She and Tia had barely ridden through the gates before they heard. But that’s all they’ve heard. The Starks have stayed inside their chamber all day, choosing to spend time with none but one another. They haven't even announced the name.

“You go,” Tilia tells her with a warm smile once they’ve freshened up and changed into clean clothes. “I’ll see them later.”

It’s on light feet Arya runs to Jon and Sansa’s chamber. It’s on the feet of someone who knows that, even though the Queen and her husband want to be left alone with their little family, she will be welcome.

They’re gathered in bed, the whole family, with Lamb curled up by the foot end. She lifts her head and watches Arya come closer. Seeks out her hand for ear scratches.

“You came,” Sansa says, a faint but genuine smile on her face. “We were starting to worry.”

“Of course, I came.”

Arya doesn’t remember when Bran was born. But she has vague memories of how Bran reacted when Rickon came into the world. She remembers the pouts and the tears from a toddler who was no longer the baby in the family and found it entirely unfair that he had been replaced. And so it’s to Iselinde, not the prince, she gives her attention first.

“Hello, sweet girl,” she says. “Remember me?”

Iselinde snuggles closer to her mother, peering at Arya through her wild mop of chestnut curls.

“It’s been a while.” Arya reaches into the satchel hanging from her shoulder. “I wouldn’t blame you if you didn’t.”

“I don’t think you remember her face, sproutling. But you know Arya, don’t you? We talk about her all the time.”

“A-ya?” Iselinde blinks up at her mother.

“Yes. Your aunt Arya.”

“Here.” From the satchel, Arya pulls a doll she and Tilia made together (under a lot of swearing for neither is particularly skilled with the regular kind of needle). “This is for you. To celebrate that you’re a big sister, now.”

Iselinde’s eyes brighten at the gift. “Fank,” she says, cuddling the doll close.

“You're welcome.” Arya smiles. “How does it feel? To be a big sister.” When Iselinde only looks at her, Arya asks, “What’s his name, then? Can you say his name? What’s the baby’s name?”

“Wolf,” Iselinde says. She kisses her baby brother’s downy head. “Lee Wolf.”

“Yes.” Sansa gazes tenderly at her children. “Our little wolf cub. Arya, this is Ulvar Tormund Stark.”

Once upon a time, the sight of this family all cuddled up in bed, the beaming father, the proud but tired mother, the toddler squeezed in between them, and the baby all red and wrinkly in his mother’s arms, would've filled Arya with discomfort. It would’ve been a version of her childhood too twisted, too strange to fill her with that warm glow of nostalgia.
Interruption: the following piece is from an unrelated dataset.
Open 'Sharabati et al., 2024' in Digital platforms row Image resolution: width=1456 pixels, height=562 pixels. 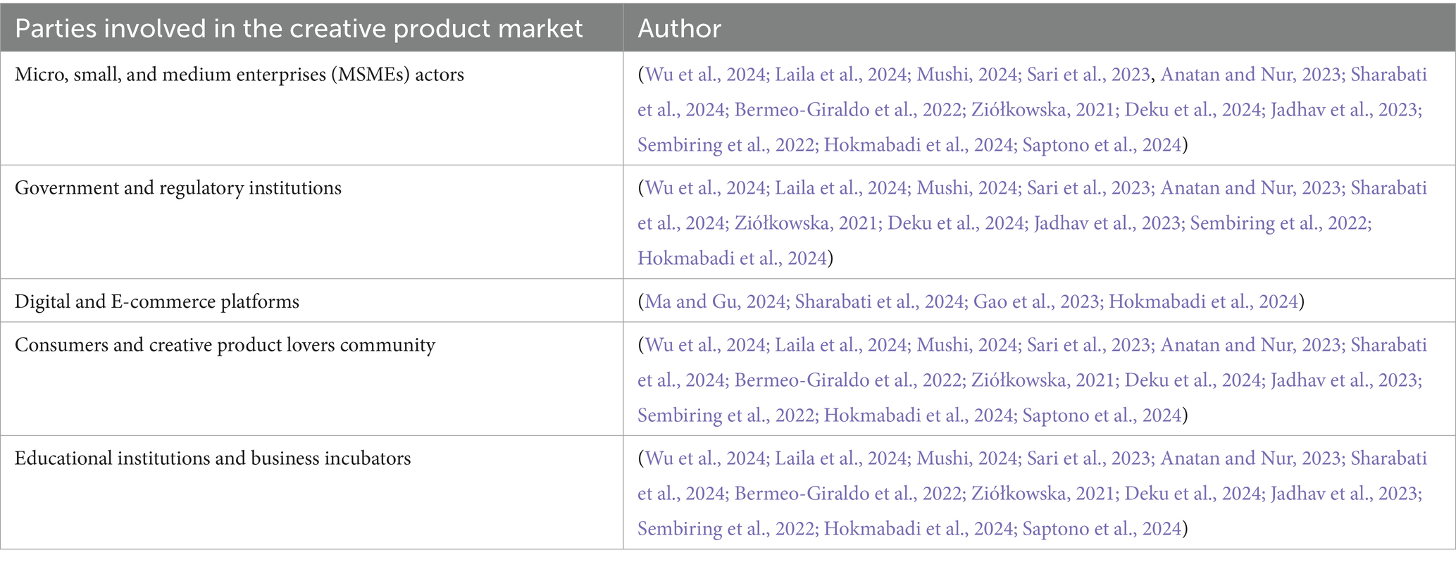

Now, though, she finds it doesn’t make her uncomfortable at all. Seeing Sansa have the love and family she's always wanted--and seeing Jon undoubtedly and irrevocably be a part of the Starks of Winterfell at last, in a way he never could as a child, no matter how much he wanted it--fills Arya with nothing but peace and contentment and a joy that’s just a little bit golden. When Sansa scoots aside to give Arya room in the already crowded bed, she even finds herself joining them without hesitation. 

“Hello, little wolf,” she says, offering Ulvar her finger to hold. “I’m your aunt Arya. Welcome to the pack.”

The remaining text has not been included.